I actually have this poster because my awesome friend Lewis stole it for me. A million points to Lewis.

In general, I really really enjoyed this movie. It delivers what I call “the Super Troopers effect,” whereby you’re constantly trying to suppress gales of laughter because you don’t want to miss the next funny thing. Every single character has a host of vulnerable/funny moments, especially Cera as an unwitting father. At one point, during a fight with the heroine, he imitates her by saying “Oh no, let’s make out instead, la la la.” It’s way funnier in the movie than in my blog, I promise.

In fact, these constant verbal acrobatics are almost too perfect. My only real problem with the film was the writer’s endless attempt to make the characters sound quick and hilarious. Juno’s whole “seamonkey” line, which you can hear in the trailer, is way too perfect to have been thought up on the spot by any sixteen-year-old, no matter how clever. The end result is pretty harmless, though- the actors just take on a few exaggerated features, like caricatures. They still manage to keep it real, a testament to the strength of the cast. Oh, another tiny flaw was a bit of “nonodon’tgothereJuno” drama that was pretty contrived. But I don’t want to spoil anything.

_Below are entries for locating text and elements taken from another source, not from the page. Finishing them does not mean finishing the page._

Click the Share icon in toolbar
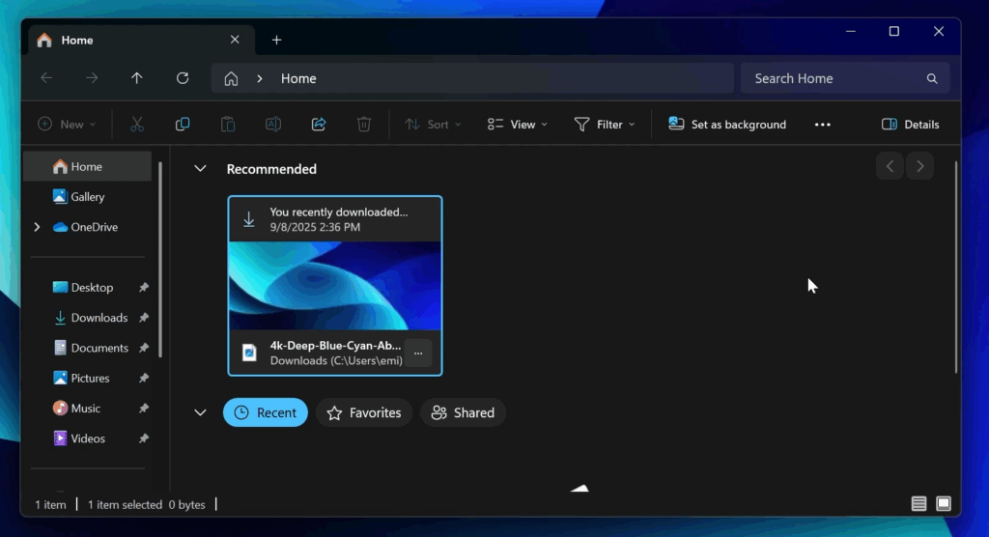The width and height of the screenshot is (989, 537). point(319,125)
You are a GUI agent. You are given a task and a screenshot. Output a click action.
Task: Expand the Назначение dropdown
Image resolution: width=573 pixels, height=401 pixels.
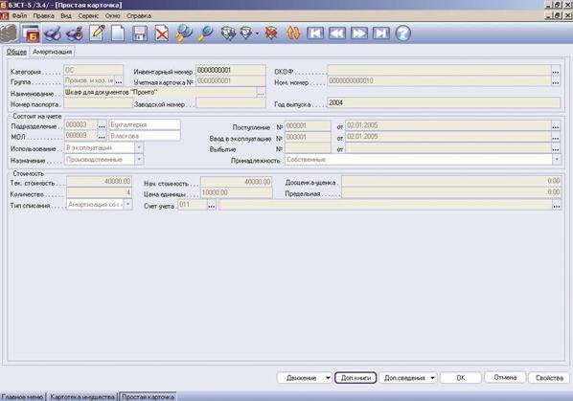click(139, 160)
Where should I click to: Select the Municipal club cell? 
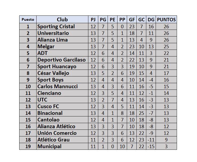point(49,146)
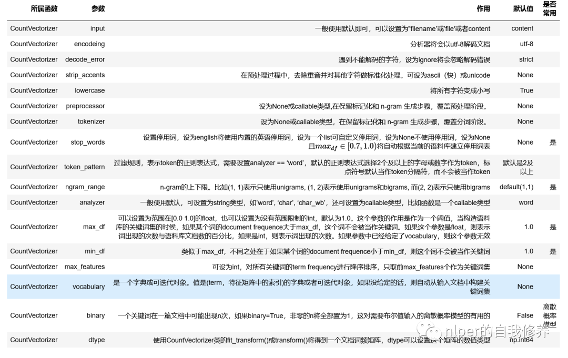Click the 作用 column header
This screenshot has height=358, width=568.
point(483,9)
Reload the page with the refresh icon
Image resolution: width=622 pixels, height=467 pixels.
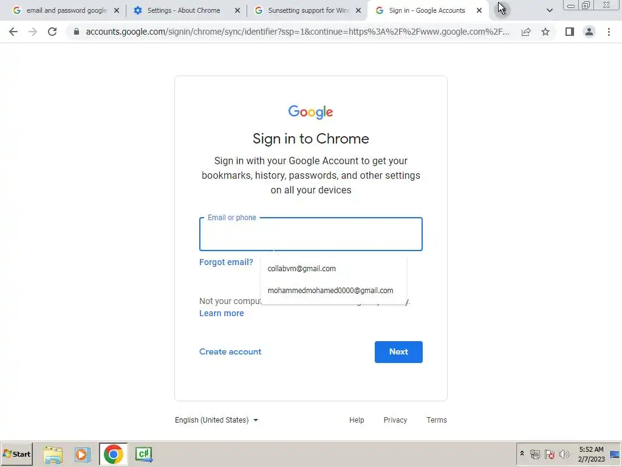click(x=52, y=32)
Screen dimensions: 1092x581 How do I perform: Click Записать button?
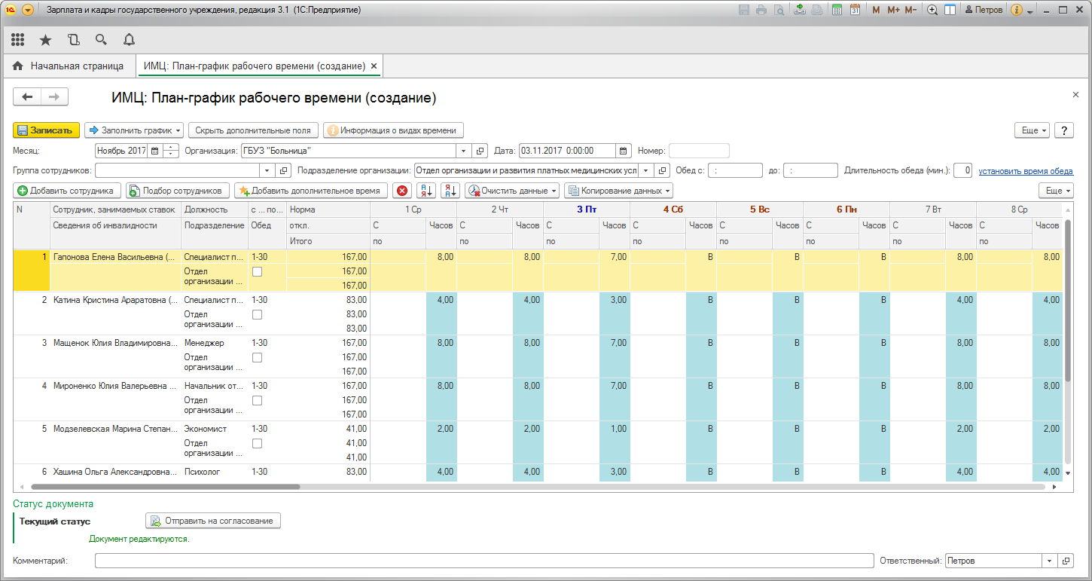(x=46, y=130)
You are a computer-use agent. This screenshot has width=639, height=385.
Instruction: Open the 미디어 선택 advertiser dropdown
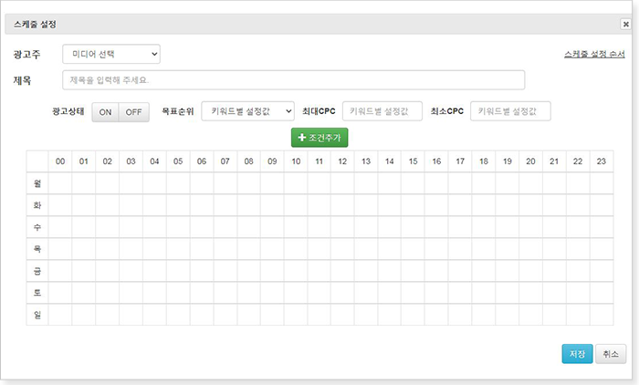click(x=111, y=55)
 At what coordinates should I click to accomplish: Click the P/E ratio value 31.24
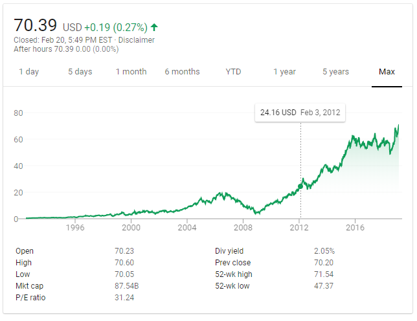point(122,298)
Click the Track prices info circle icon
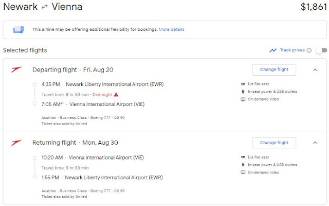The height and width of the screenshot is (206, 329). coord(309,50)
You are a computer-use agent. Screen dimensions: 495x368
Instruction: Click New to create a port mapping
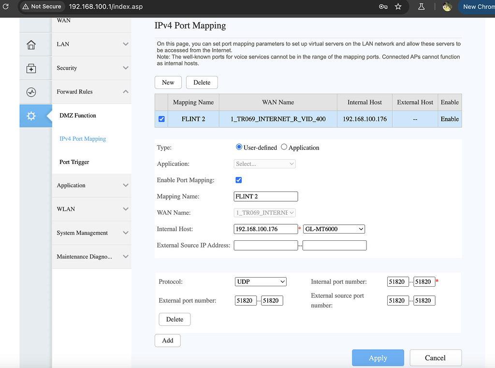tap(168, 82)
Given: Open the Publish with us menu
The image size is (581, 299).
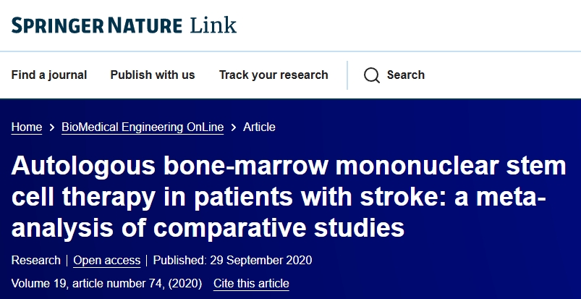Looking at the screenshot, I should [153, 75].
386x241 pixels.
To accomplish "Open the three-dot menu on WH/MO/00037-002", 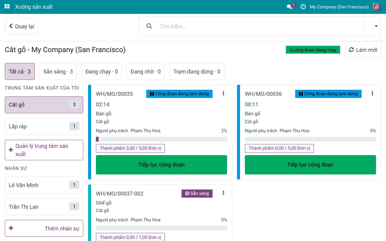I will pyautogui.click(x=223, y=193).
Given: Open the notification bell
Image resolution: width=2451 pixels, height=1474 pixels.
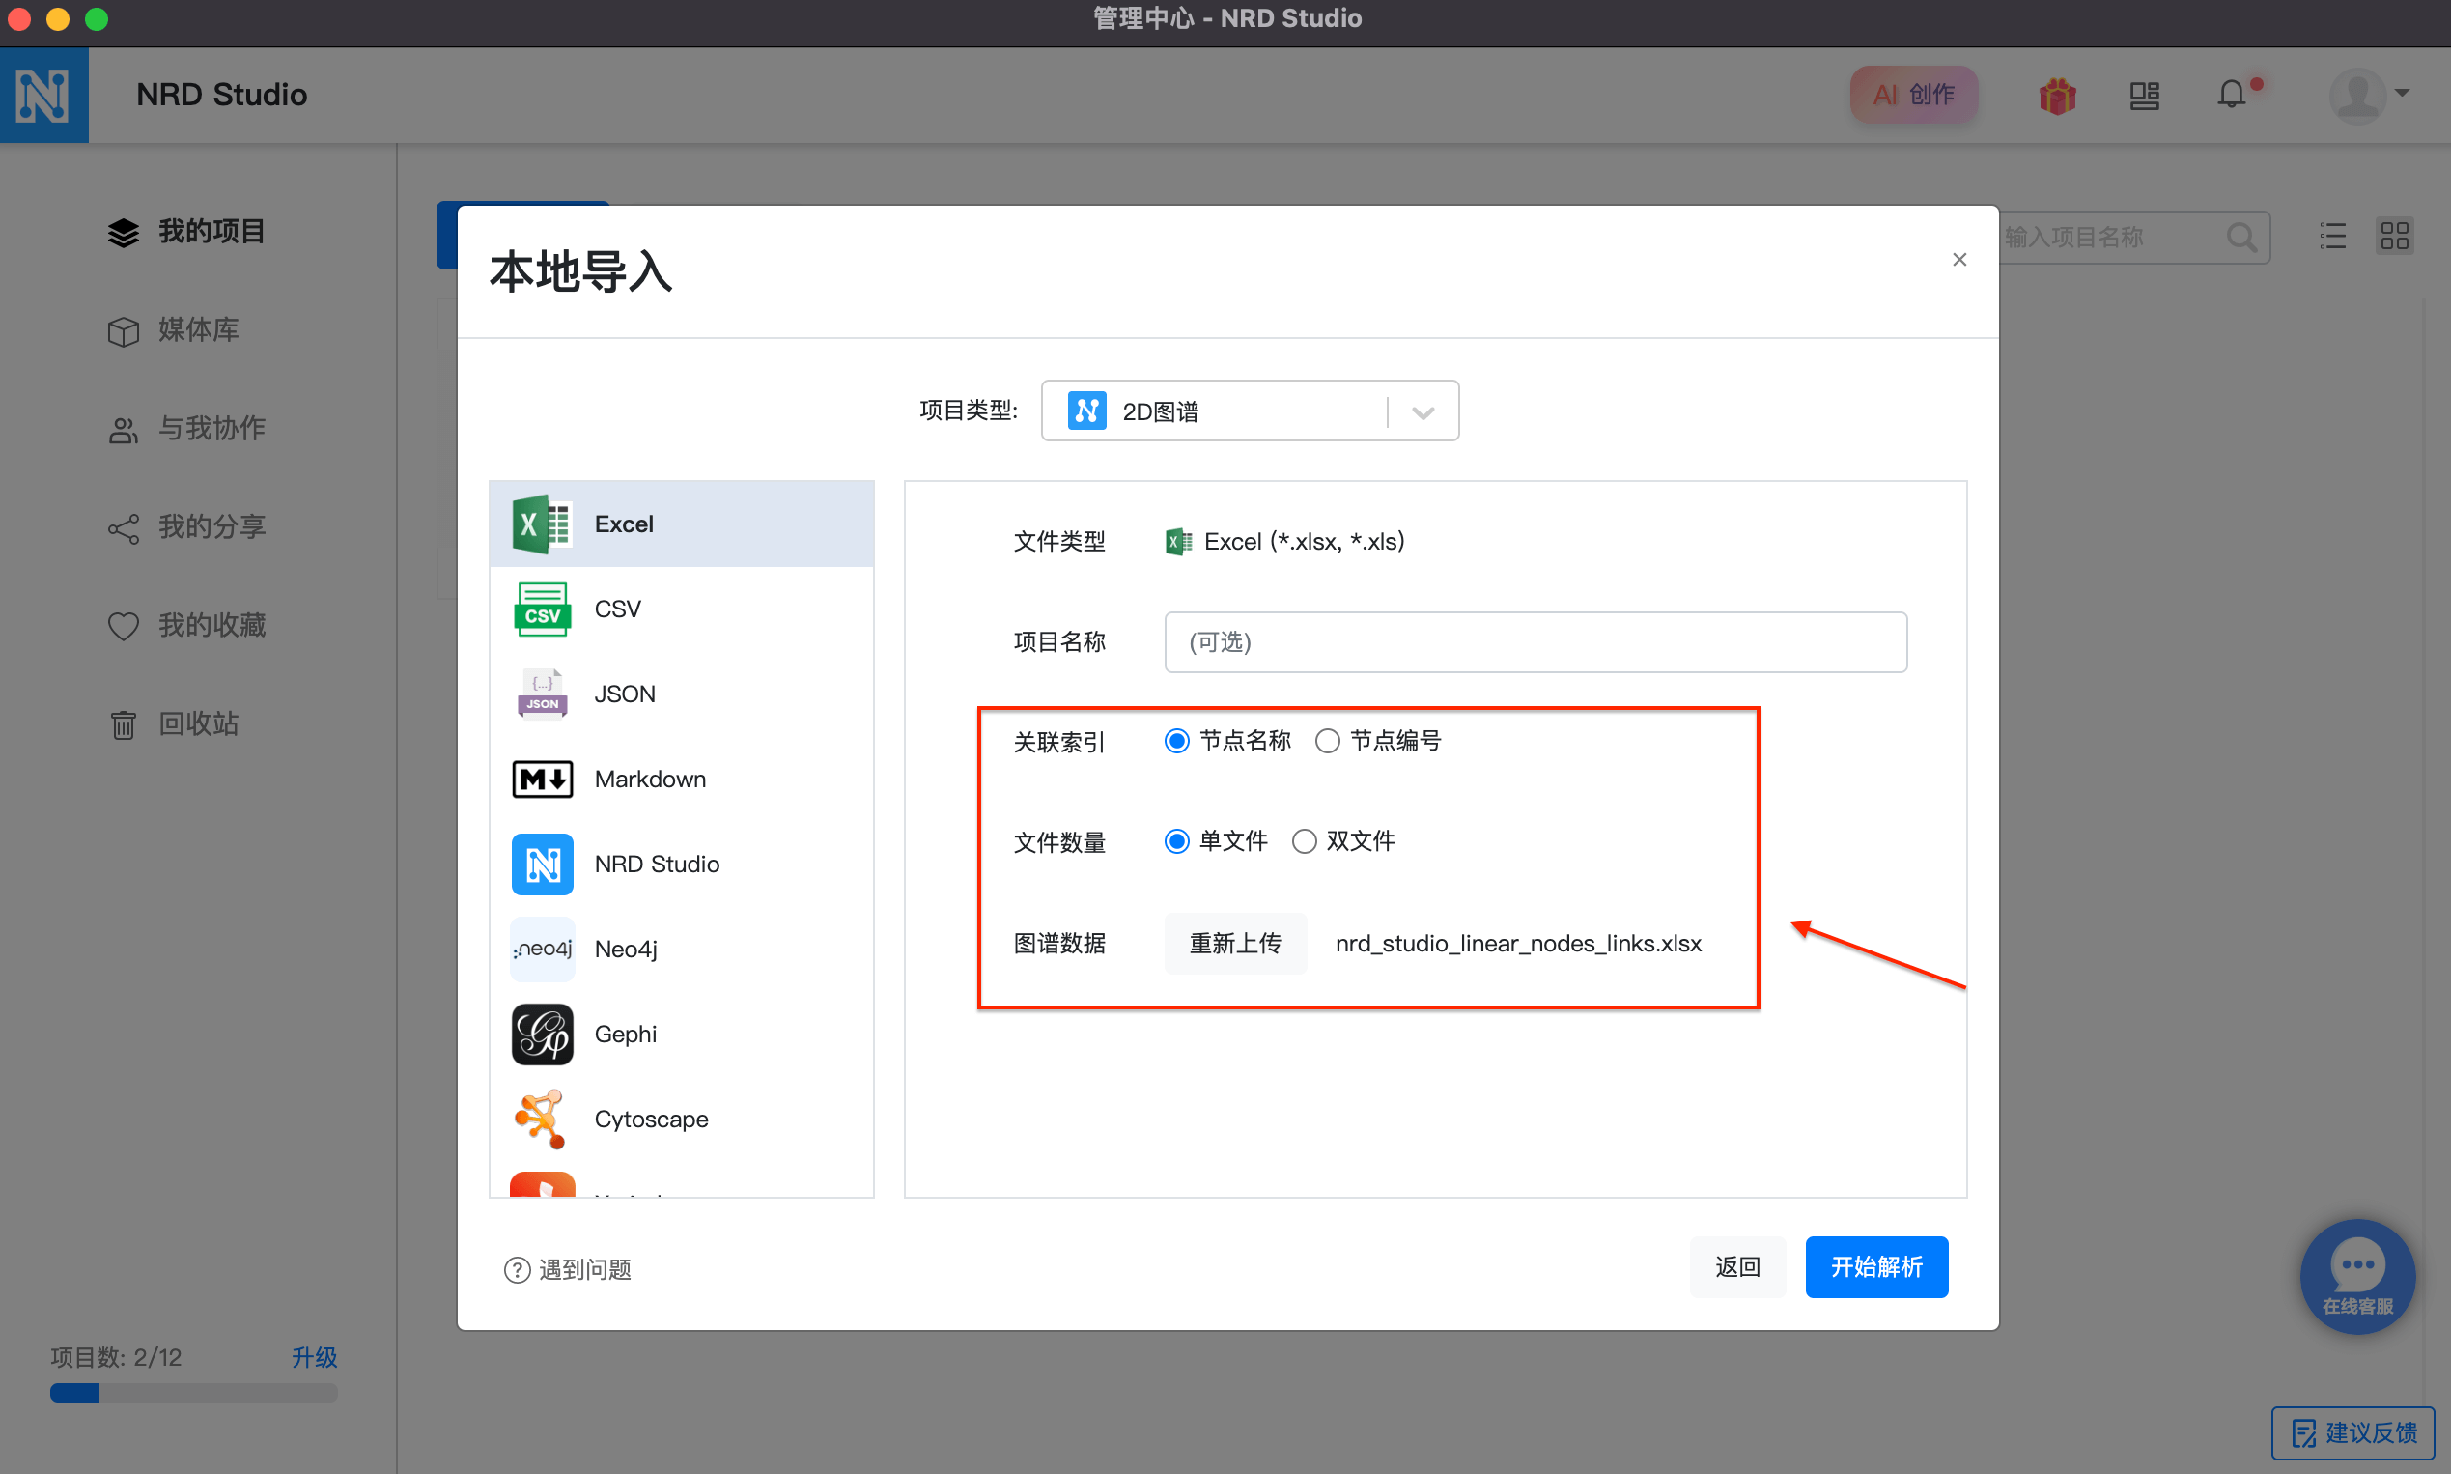Looking at the screenshot, I should pos(2231,95).
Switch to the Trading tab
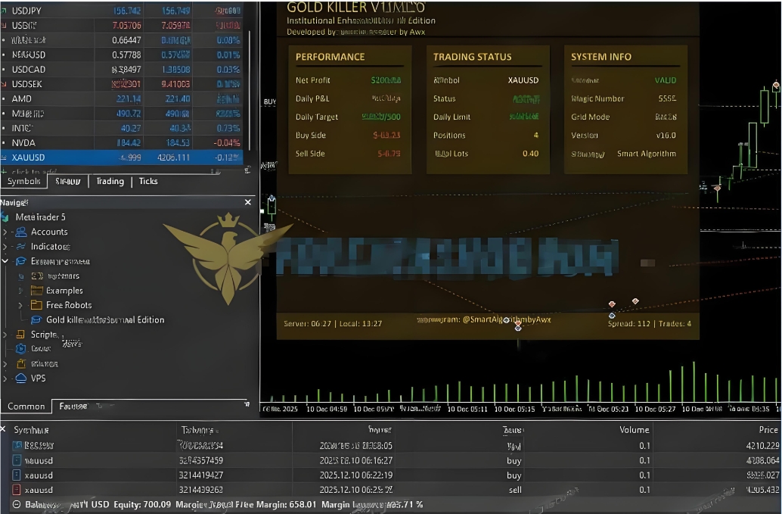This screenshot has width=782, height=514. point(110,182)
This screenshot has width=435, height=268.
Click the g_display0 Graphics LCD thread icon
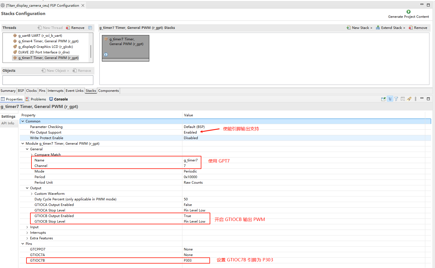tap(15, 47)
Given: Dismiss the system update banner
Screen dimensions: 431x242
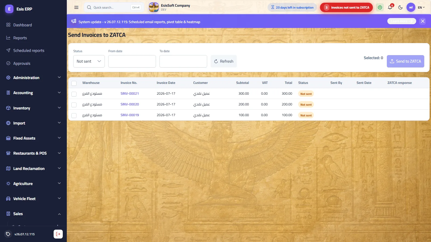Looking at the screenshot, I should coord(423,21).
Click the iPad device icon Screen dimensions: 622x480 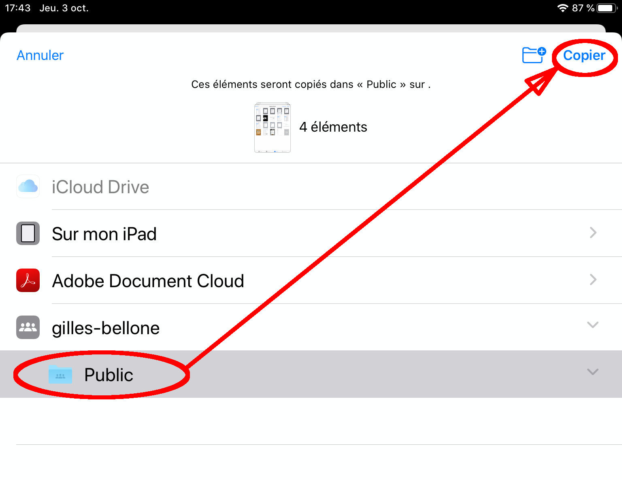pyautogui.click(x=28, y=233)
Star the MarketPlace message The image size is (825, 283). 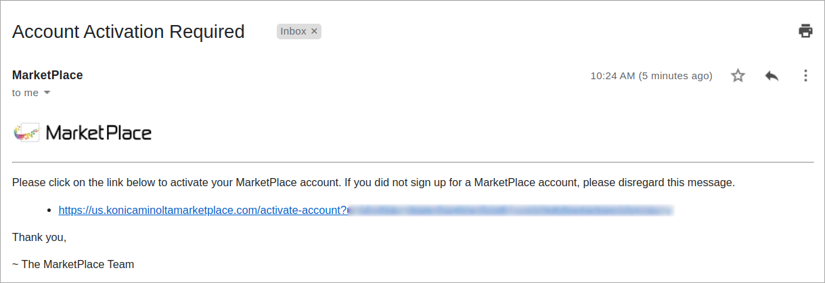[738, 76]

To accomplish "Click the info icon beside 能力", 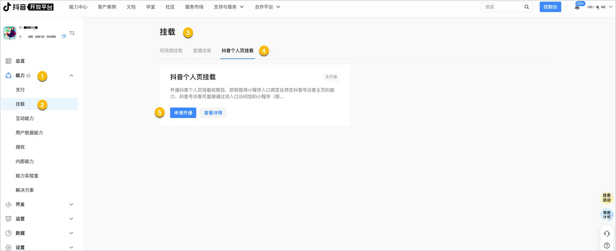I will [x=28, y=76].
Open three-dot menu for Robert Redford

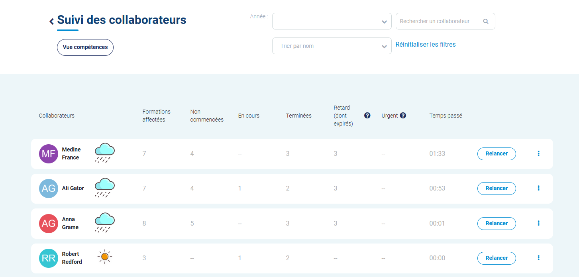click(538, 258)

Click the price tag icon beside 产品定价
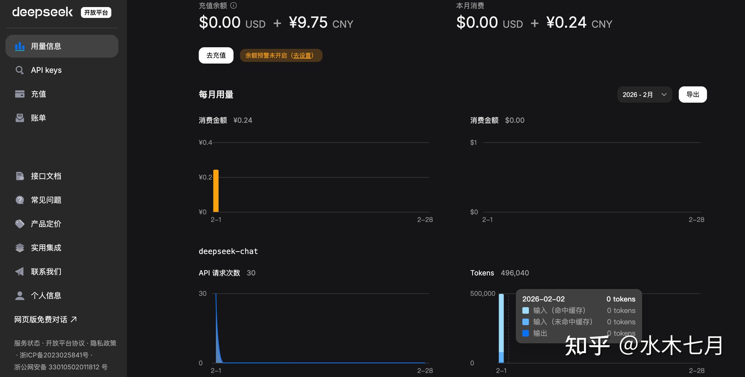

Another thing I always have to talk about is the soundtrack. I’d probably put it in my top 10 of all time just because it contained not one, but TWO of my all-time favorite love songs. Early in the film we hear the Velvet Underground’s “I’m Sticking With You,” a really cute waltzy duet and later on we’re gifted with Belle & Sebastian’s “Piazza, New York Catcher.” It’s the sweetest. Song. Ever.

Because the movie is funny and the soundtrack is awesome, Jason (my way-cooler-than-everyone-but-I'm-not-sure-if-he-knows-it boyfriend) has warned me that it’s probably going to be “the next Garden State,” a phrase which sends an icy chill down my pretentious spine. Yeah, Garden State was very sweet and beautifully directed, but I think it’s unfair to call chinless Zach Braff’s assortment of ennui faces a plot. Just saying. If my little brother’s scene friends start putting Belle & Sebastian on their iPods, I might just have to choke a bitch. While wearing running shorts and a yellow sweatband, of course.